[What you will do] Starting at the first line of the records below, transcribe each line exactly, ending with the line that contains "Open the 教育・子ども".

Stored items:
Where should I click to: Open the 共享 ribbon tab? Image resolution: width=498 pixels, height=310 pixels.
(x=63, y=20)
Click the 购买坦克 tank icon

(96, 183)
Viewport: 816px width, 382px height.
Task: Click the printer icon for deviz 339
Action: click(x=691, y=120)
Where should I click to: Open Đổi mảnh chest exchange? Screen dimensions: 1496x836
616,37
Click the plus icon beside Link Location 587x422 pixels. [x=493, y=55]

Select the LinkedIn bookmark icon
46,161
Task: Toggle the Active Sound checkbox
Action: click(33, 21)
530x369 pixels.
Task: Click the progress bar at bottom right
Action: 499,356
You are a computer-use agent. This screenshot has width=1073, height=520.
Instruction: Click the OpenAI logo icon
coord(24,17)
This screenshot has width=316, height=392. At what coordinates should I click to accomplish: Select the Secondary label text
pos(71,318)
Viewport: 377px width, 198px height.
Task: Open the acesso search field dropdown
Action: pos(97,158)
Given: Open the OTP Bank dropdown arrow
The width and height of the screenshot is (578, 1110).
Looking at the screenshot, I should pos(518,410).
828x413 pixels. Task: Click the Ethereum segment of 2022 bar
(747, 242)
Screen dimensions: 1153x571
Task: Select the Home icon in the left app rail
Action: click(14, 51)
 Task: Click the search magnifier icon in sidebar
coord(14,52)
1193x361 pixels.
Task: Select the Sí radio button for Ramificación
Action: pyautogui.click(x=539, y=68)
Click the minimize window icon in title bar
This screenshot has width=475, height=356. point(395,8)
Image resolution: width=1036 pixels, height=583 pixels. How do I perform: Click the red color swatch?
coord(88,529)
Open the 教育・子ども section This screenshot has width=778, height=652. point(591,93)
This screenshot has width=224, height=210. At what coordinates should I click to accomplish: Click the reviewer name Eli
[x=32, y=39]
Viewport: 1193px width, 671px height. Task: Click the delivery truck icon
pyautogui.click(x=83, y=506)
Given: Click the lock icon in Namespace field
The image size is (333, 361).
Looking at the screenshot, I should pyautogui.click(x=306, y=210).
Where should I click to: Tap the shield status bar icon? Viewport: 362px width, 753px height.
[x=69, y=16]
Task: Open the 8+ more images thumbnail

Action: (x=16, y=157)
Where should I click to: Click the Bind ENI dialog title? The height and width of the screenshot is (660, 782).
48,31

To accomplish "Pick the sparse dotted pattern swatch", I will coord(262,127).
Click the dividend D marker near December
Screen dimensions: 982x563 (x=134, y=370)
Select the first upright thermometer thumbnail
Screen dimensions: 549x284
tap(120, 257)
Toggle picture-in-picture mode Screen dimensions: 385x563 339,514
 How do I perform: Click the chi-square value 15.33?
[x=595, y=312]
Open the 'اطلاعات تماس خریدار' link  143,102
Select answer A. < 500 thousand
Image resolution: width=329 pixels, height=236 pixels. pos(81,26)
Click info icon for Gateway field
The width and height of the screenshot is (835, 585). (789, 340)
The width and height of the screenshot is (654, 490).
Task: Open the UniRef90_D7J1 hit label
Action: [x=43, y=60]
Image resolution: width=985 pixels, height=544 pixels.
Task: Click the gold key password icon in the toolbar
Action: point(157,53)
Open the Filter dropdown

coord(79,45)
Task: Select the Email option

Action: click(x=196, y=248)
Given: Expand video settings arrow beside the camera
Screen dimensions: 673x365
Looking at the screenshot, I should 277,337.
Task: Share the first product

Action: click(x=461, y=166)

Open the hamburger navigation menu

[Task answer]
Where should I click to: Open the 共享 ribbon tab? Image resolution: width=498 pixels, height=310 pixels.
(x=63, y=20)
Click the 购买坦克 tank icon

(96, 183)
Viewport: 816px width, 382px height.
Task: Click the printer icon for deviz 339
Action: click(x=691, y=120)
Where should I click to: Open Đổi mảnh chest exchange? Screen dimensions: 1496x836
616,37
Click the plus icon beside Link Location 587x422 pixels. [x=493, y=55]

Select the LinkedIn bookmark icon
46,161
Task: Toggle the Active Sound checkbox
Action: click(33, 21)
530x369 pixels.
Task: Click the progress bar at bottom right
Action: 499,356
You are a computer-use agent. This screenshot has width=1073, height=520.
Instruction: Click the OpenAI logo icon
coord(24,17)
This screenshot has width=316, height=392. At what coordinates should I click to accomplish: Select the Secondary label text
pos(71,318)
Viewport: 377px width, 198px height.
Task: Open the acesso search field dropdown
Action: pos(97,158)
Given: Open the OTP Bank dropdown arrow
The width and height of the screenshot is (578, 1110).
Looking at the screenshot, I should pos(518,410).
828x413 pixels. Task: Click the Ethereum segment of 2022 bar
(747, 242)
Screen dimensions: 1153x571
Task: Select the Home icon in the left app rail
Action: click(14, 51)
 Task: Click the search magnifier icon in sidebar
coord(14,52)
1193x361 pixels.
Task: Select the Sí radio button for Ramificación
Action: pyautogui.click(x=539, y=68)
Click the minimize window icon in title bar
This screenshot has width=475, height=356. point(395,8)
Image resolution: width=1036 pixels, height=583 pixels. How do I perform: Click the red color swatch?
coord(88,529)
Open the 教育・子ども section This screenshot has width=778, height=652. point(591,93)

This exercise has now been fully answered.